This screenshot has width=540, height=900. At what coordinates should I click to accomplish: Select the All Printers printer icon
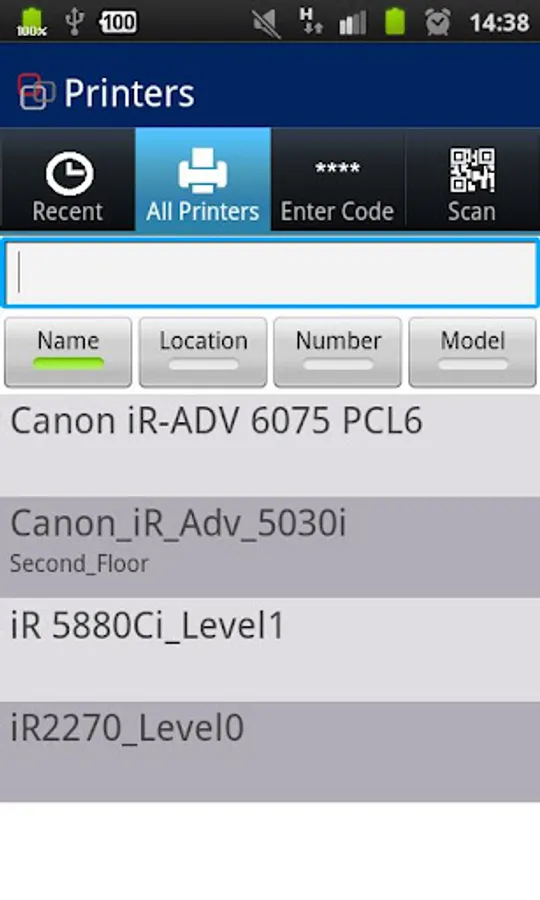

════════════════

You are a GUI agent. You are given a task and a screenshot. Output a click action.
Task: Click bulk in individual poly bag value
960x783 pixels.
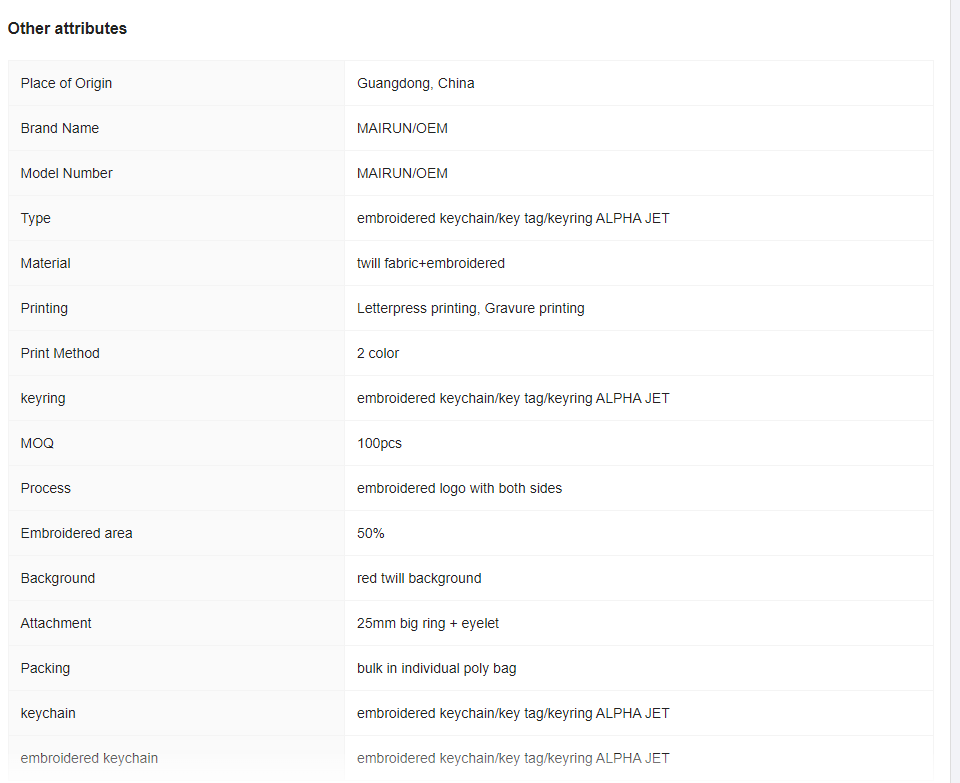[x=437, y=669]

════════════════

◆ **Task objective**
The string "screenshot" marks the lines to return from the material. Copy each one.

◆ **Exercise result**
This screenshot has width=540, height=900. At what coordinates should I click to accomplish: Select the All Printers printer icon
You are a GUI agent. You are given a task and a screenshot. Output a click action.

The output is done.